There is the real President of the Committee,—there the most active, efficient member of it. They are both of one opinion concerning their situation: and I think this opinion of Mr. Anderson is still more strong; for, as he thinks he should have written it with a little more guard, but should have agreed in substance, you must naturally think the strongest expression the truest representation of the circumstance.

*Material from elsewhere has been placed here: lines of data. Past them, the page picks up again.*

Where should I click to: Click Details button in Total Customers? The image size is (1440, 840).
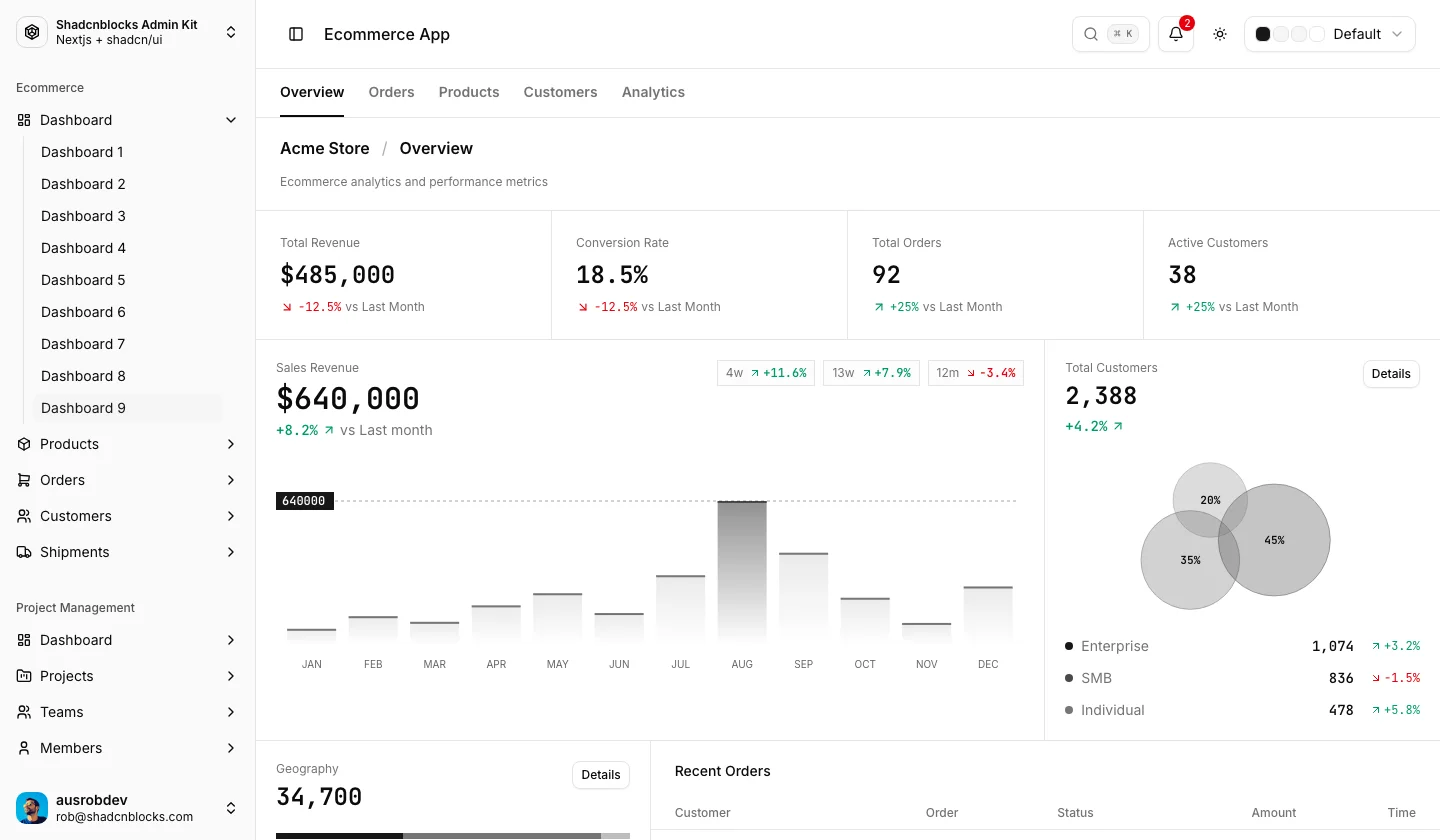[1391, 374]
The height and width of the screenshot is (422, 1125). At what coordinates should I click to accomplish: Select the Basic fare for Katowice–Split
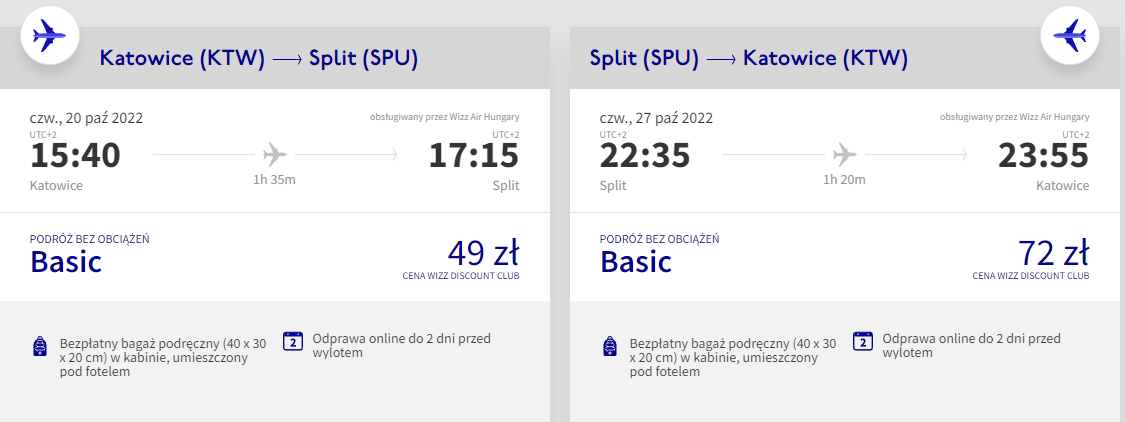point(66,262)
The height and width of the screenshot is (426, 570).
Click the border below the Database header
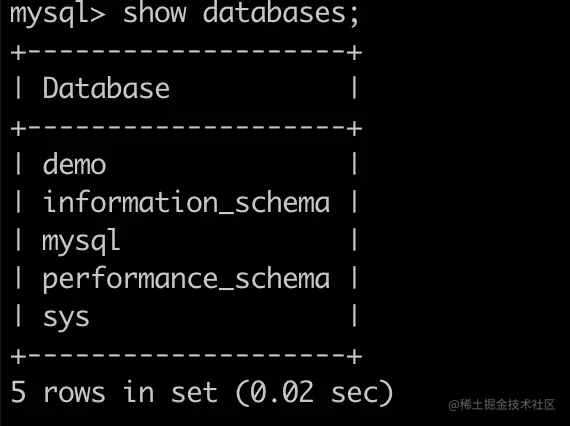pos(186,128)
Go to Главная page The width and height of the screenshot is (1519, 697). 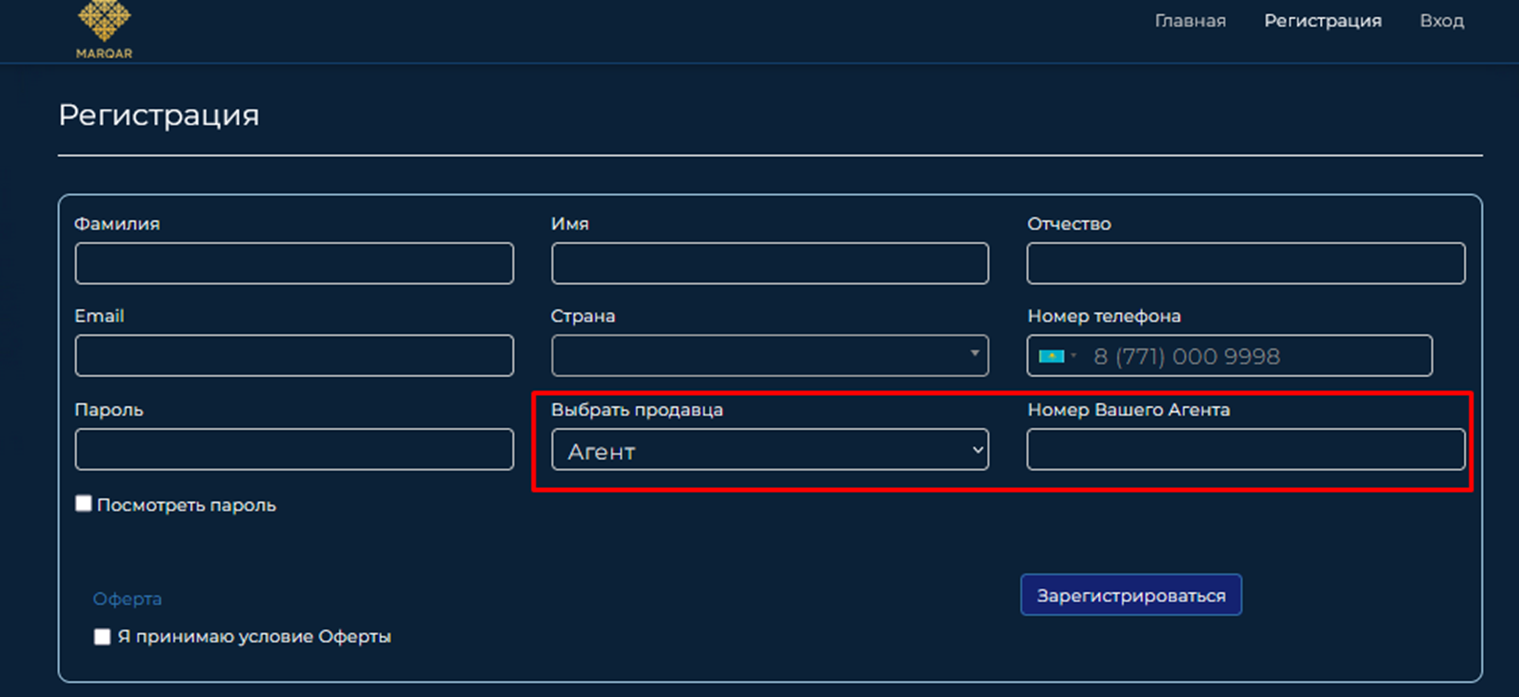pyautogui.click(x=1190, y=21)
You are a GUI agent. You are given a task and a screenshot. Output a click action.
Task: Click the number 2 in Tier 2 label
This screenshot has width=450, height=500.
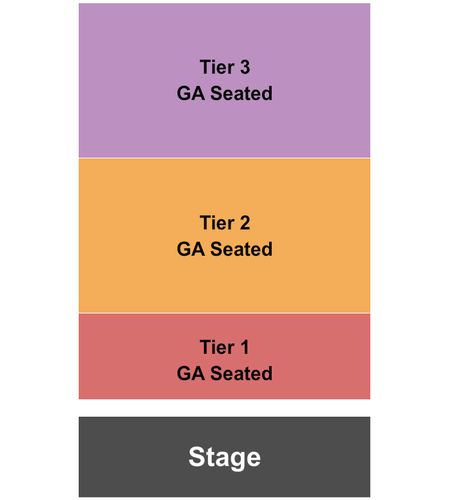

There is another circumstance that must strike your Lordships relative to this institution. It is where the President says that the use of the President would be to exert his best abilities, his greatest application, his constant guard,—for what?—to prevent his dewan from being guilty of bribery and being guilty of oppressions. So here is an executive constitution in which the chief executive minister is to be in such a situation and of such a disposition that the chief employment of the presiding person in the Committee is to guard against him and to prevent his doing mischief. Here is a man appointed, of the greatest possible power, of the greatest possible wickedness, in a situation to exert that power and wickedness for the destruction of the country, and without doubt it would require the greatest ability and diligence in the person at the head of that Council to prevent it. Such a constitution, allowed and alleged by the persons themselves who composed it, was, I believe, never heard of in the world.